# Work request
Find the string "picker" in the records. Copy every line it appears in.

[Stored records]

________

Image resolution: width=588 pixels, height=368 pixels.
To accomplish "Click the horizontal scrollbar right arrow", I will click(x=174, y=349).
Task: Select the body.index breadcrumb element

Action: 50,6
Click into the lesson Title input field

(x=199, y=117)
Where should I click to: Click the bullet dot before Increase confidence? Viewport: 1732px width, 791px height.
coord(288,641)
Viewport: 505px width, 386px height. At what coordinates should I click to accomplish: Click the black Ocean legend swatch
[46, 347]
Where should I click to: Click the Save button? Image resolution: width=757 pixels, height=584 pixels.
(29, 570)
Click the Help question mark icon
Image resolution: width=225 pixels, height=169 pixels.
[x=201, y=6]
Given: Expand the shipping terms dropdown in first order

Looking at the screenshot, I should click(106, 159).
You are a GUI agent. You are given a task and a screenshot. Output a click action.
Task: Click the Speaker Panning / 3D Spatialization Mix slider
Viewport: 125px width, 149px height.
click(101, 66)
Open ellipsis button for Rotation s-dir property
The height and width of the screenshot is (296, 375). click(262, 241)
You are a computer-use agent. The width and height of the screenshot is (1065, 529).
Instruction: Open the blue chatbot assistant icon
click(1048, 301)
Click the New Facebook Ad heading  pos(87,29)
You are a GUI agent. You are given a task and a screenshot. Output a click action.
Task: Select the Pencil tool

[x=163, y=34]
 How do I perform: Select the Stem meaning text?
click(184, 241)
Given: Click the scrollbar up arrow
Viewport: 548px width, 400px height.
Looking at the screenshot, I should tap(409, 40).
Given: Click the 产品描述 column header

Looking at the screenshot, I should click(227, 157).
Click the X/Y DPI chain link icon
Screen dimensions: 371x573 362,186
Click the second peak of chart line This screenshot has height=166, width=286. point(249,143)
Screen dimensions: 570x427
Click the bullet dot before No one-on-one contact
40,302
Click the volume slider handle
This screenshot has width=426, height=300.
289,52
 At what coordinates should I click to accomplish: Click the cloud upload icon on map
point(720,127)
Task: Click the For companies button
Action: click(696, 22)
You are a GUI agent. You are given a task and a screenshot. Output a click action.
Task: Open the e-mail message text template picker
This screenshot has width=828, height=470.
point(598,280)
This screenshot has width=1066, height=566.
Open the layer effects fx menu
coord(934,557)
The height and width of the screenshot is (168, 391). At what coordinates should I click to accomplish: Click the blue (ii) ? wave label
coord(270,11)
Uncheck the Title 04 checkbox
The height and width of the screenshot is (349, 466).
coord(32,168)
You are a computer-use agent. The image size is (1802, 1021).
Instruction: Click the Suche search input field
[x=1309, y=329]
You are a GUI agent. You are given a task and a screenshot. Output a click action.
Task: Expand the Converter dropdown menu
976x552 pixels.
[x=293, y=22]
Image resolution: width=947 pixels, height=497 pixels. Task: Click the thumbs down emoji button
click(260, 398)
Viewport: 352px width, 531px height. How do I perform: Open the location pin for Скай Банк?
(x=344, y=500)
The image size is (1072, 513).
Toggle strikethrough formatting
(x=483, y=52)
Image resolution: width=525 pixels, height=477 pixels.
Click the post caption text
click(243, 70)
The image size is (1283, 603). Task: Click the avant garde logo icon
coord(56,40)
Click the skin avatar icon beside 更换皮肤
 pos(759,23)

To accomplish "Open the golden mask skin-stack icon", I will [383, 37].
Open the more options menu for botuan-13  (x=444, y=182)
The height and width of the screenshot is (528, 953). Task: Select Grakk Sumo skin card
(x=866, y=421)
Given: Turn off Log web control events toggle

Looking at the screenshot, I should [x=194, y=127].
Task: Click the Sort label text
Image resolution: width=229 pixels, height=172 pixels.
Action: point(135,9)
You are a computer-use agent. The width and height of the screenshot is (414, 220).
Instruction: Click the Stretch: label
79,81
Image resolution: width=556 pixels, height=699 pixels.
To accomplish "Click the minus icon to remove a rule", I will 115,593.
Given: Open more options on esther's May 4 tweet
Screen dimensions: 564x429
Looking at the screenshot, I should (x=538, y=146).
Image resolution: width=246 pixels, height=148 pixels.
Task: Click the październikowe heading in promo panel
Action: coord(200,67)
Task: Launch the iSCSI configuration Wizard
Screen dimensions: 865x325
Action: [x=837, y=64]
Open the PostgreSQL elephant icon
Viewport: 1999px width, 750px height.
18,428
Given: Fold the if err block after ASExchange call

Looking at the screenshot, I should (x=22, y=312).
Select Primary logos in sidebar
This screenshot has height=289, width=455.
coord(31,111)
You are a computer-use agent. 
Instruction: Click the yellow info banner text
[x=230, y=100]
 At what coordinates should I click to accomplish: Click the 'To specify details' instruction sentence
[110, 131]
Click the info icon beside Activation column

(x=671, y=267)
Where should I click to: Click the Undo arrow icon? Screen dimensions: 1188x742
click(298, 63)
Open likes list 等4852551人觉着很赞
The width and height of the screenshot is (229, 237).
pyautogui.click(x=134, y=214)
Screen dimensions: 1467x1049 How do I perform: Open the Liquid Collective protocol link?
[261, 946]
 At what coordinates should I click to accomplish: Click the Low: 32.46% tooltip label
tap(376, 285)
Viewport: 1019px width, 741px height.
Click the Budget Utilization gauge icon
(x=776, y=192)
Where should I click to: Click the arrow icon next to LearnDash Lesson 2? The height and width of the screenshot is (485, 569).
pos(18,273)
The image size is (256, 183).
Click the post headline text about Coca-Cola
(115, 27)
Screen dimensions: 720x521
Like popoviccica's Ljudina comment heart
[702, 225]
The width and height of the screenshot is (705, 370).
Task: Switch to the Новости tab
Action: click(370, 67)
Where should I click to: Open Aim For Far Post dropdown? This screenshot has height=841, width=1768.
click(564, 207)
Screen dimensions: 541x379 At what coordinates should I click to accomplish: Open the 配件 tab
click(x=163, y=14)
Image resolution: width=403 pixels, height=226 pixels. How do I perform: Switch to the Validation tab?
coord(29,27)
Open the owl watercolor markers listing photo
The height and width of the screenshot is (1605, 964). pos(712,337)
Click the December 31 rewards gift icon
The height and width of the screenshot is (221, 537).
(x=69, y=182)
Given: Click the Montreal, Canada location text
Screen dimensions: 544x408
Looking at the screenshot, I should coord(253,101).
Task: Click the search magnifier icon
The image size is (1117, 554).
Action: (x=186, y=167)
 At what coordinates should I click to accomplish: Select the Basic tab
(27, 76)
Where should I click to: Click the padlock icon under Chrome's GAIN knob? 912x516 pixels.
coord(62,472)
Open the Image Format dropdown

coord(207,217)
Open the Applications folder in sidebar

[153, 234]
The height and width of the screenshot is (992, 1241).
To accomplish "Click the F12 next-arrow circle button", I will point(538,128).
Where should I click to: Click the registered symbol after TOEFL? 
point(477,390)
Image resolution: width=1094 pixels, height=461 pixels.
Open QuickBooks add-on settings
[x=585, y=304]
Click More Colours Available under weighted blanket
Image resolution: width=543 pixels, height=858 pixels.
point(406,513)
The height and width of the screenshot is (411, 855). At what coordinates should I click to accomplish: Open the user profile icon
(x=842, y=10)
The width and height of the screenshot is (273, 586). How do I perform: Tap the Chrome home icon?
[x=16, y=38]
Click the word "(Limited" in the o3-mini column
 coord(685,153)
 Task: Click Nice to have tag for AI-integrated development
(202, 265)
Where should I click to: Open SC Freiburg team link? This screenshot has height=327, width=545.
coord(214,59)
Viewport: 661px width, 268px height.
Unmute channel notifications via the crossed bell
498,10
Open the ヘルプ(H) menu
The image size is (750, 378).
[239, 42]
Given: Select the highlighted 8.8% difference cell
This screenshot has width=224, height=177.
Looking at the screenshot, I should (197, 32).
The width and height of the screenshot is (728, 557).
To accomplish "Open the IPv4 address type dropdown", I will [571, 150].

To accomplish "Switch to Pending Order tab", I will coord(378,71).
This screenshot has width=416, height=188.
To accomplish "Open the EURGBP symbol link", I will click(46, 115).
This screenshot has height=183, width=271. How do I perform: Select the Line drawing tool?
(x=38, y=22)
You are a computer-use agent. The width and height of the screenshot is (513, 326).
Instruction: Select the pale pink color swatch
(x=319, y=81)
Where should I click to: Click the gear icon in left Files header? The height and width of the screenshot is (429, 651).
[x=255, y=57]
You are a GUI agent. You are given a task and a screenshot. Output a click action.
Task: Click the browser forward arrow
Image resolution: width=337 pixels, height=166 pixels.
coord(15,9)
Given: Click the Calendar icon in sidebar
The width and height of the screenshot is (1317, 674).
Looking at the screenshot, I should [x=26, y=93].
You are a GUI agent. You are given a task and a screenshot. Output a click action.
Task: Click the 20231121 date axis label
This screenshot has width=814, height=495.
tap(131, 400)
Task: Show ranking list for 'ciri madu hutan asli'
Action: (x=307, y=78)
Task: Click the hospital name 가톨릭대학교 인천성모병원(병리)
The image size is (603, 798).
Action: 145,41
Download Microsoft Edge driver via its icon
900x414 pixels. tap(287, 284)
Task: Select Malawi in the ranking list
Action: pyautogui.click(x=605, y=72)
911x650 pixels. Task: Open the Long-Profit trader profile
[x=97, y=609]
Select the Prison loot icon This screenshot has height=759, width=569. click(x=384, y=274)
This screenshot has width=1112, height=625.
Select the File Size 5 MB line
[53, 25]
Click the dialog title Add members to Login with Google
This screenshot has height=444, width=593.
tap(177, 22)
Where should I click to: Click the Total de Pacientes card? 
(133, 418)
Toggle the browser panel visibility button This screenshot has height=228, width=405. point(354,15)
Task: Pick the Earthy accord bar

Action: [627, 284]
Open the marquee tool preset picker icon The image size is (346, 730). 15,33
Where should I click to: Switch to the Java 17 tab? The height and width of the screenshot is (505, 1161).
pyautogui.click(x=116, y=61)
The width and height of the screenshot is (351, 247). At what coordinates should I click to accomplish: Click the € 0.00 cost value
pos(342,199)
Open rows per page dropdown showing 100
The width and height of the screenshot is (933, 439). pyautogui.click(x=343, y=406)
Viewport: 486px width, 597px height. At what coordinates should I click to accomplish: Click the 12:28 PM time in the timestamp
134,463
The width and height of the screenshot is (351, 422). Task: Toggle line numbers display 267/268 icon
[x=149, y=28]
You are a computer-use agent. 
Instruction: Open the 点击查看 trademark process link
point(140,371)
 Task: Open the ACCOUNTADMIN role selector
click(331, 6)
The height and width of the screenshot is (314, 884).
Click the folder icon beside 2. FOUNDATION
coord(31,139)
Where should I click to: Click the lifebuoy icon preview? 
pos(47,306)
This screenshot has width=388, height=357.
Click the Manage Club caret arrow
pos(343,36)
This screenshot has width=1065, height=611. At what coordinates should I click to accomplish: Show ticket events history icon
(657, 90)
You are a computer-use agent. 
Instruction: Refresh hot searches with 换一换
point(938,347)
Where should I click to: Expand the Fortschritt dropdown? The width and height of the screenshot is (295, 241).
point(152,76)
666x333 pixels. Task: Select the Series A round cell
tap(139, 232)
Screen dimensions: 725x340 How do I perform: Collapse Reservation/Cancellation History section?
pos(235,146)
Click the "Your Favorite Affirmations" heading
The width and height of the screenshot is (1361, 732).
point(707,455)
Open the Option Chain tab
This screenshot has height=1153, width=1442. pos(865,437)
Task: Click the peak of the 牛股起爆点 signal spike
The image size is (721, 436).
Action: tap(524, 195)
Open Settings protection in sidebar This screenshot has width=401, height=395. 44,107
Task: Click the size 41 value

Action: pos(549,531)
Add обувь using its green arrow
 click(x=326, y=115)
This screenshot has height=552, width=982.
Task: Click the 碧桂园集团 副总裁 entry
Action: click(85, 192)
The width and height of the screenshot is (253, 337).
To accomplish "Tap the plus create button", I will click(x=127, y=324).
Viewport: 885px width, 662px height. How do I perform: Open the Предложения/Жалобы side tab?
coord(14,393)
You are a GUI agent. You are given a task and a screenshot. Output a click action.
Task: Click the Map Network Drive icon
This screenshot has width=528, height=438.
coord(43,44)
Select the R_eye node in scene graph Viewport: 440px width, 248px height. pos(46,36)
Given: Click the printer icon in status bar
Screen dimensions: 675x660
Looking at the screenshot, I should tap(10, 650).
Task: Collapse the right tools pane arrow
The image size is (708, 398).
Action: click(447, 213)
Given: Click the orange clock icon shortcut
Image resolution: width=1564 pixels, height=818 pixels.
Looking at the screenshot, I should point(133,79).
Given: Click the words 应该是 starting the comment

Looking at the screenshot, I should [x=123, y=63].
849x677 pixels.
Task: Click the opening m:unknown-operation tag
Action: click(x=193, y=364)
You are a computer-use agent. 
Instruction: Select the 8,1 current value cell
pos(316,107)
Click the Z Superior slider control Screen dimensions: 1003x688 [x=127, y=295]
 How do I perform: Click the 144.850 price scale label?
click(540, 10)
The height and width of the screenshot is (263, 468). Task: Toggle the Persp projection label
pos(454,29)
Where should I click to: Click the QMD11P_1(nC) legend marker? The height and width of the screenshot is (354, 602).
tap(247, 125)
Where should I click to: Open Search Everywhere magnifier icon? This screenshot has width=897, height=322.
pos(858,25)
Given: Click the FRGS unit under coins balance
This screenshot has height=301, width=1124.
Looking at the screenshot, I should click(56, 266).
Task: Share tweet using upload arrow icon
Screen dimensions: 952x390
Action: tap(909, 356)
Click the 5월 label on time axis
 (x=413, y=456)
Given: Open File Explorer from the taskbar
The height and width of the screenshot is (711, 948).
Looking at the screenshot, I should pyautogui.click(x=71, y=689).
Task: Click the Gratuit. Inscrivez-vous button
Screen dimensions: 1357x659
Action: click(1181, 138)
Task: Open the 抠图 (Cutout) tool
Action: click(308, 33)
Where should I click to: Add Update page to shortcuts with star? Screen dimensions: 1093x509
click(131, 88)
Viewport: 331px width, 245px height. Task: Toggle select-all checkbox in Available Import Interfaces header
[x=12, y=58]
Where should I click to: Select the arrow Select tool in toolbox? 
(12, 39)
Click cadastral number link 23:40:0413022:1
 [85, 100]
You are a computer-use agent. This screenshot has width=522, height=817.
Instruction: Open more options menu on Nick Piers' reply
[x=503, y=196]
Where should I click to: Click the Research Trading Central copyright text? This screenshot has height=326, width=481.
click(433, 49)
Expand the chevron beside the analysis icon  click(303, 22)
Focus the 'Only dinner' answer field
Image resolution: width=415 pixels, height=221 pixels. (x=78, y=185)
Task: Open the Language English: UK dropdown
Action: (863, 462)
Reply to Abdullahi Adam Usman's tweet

________

# Written response
Task: Open the e-mail message text template picker
Open the marquee tool preset picker icon The image size is (346, 730). 15,33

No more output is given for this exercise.